O colectivo que julgou o ex-governante contou com a presença de um juiz do Tribunal de Segunda Instância, Lai Kin Hong, uma vez que Chu Kin, magistrado judicial do TUI, tinha participado na fase de instrução. Diz o Código de Processo Penal (CPP), em vigor desde 1996, que “quando a competência para a instrução pertencer ao Tribunal Superior de Justiça, o instrutor é designado, por sorteio, de entre os juízes da secção e fica impedido de intervir nos subsequentes actos do processo”.
A questão voltou a colocar-se mais recentemente: para o julgamento em sede de recurso do processo dos familiares de Ao Man Long, o presidente do TSI, Lai Kin Hong, terá invocado impedimento, pelo que o processo foi reavaliado por José Maria Dias Azedo, o juiz-relator, Chan Kuong Seng e Choi Mou Pan.
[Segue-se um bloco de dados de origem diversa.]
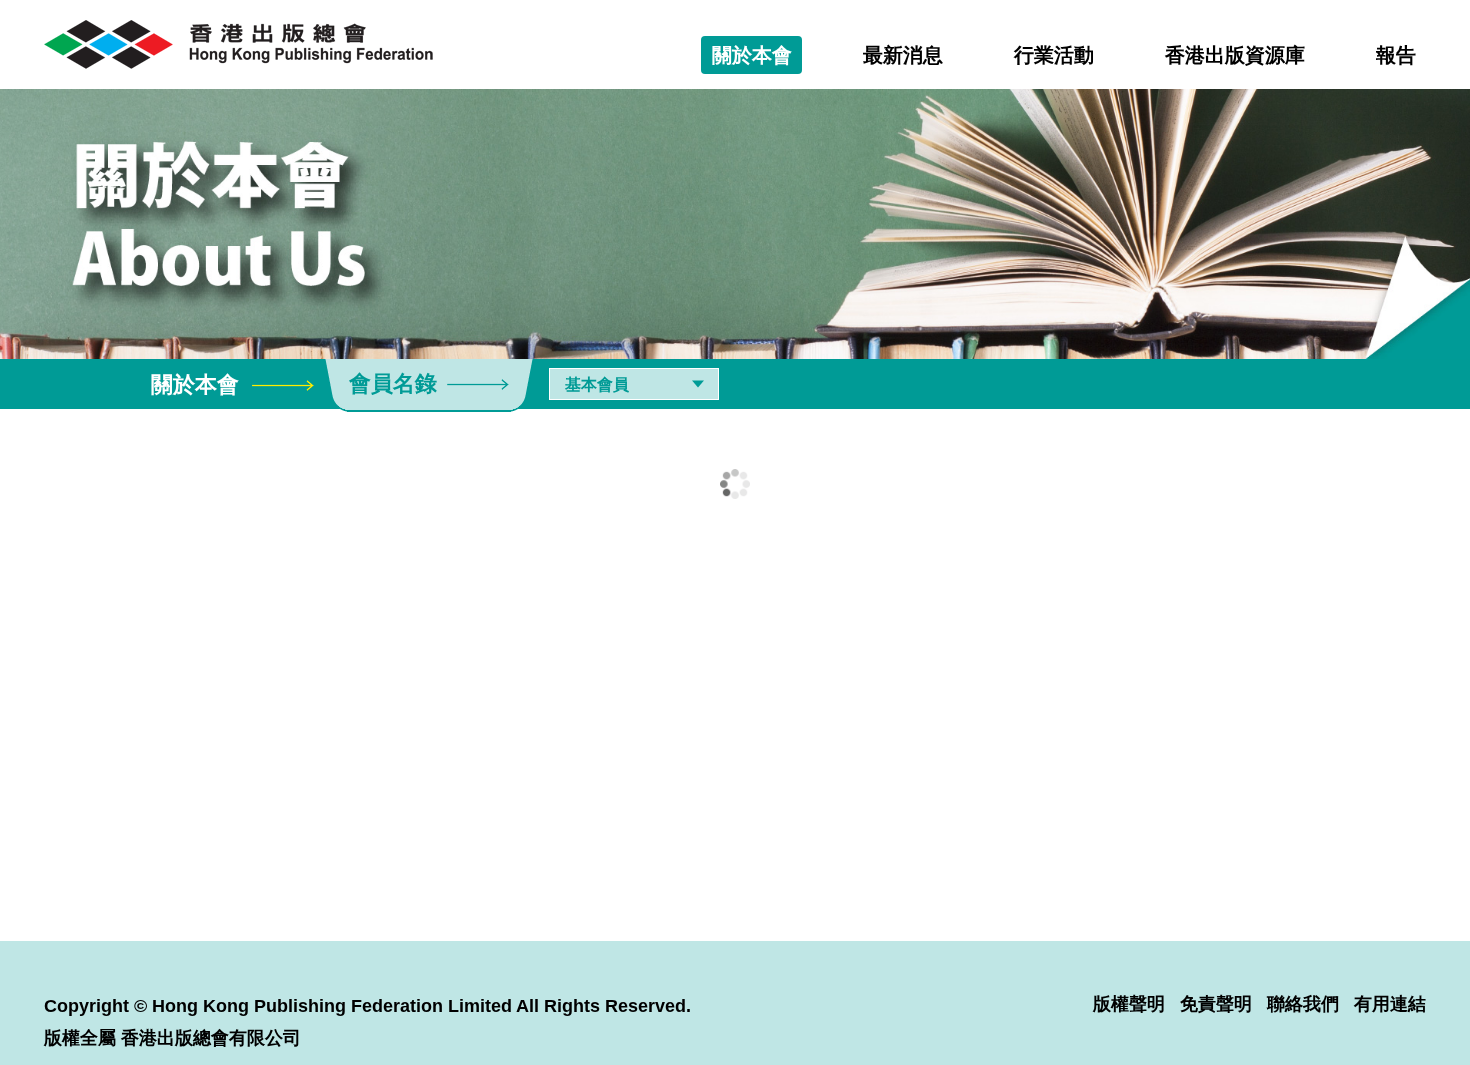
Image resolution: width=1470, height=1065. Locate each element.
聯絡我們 (1303, 1004)
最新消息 (903, 55)
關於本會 (752, 55)
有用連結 (1390, 1004)
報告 (1396, 55)
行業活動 (1054, 55)
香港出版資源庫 (1235, 55)
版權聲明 (1129, 1004)
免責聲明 (1216, 1004)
Ou seja, Lai Kin Hong terá sentido que, por ter julgado Ao Man Long, já tinha assumido uma posição em relação ao caso.
O CPP determina o impedimento por participação em processo, explicando que “nenhum juiz pode intervir em recurso ou pedido de revisão relativos a uma decisão que tiver proferido ou em que tiver participado, ou no julgamento de um processo a cujo debate instrutório tiver presidido”. Refere ainda a mesma codificação que “os actos praticados por juiz impedido são nulos, salvo se não puderem ser repetidos utilmente e se se verificar que deles não resulta prejuízo para a justiça da decisão do processo”. A declaração de impedimento pode ser requerida pelos arguidos.
O CPP dispõe também que “a intervenção de um juiz no processo pode ser recusada quando correr o risco de ser considerada suspeita, por existir motivo, sério e grave, adequado a gerar desconfiança sobre a sua imparcialidade”.
Há agora que esperar para perceber qual a leitura jurídico-penal que Chu Kin, Sam Hou Fai e Viriato Lima (os outros dois juízes que integraram o colectivo responsável pelo julgamento do ex-secretário) farão em torno da questão do impedimento que porventura venha a suscitar-se. Ao Man Long, condenado por corrupção passiva, foi julgado num processo diferente daquele em que foram arguidos os corruptores, devido ao facto de integrar o Executivo da RAEM à altura da prática dos crimes.

Os crimes da lei antiga

A decisão do TSI em relação a Ao Veng Kong, Ao Man Fu e Ao Chan Wai Choi (pai, irmão e cunhada de Ao Man Long), bem como a Frederico Nolasco da Silva e a Chan Tong Sang, empresários acusados por crimes de corrupção activa e branqueamento de capitais, foi bem mais “suave” que a do TJB. Dos cinco arguidos, Ao Man Fu foi o mais beneficiado pela nova avaliação do processo: tinha sido condenado pelo colectivo presidido por Alice Costa a 18 anos, mas a Segunda Instância diminuiu a pena de prisão efectiva para cinco anos.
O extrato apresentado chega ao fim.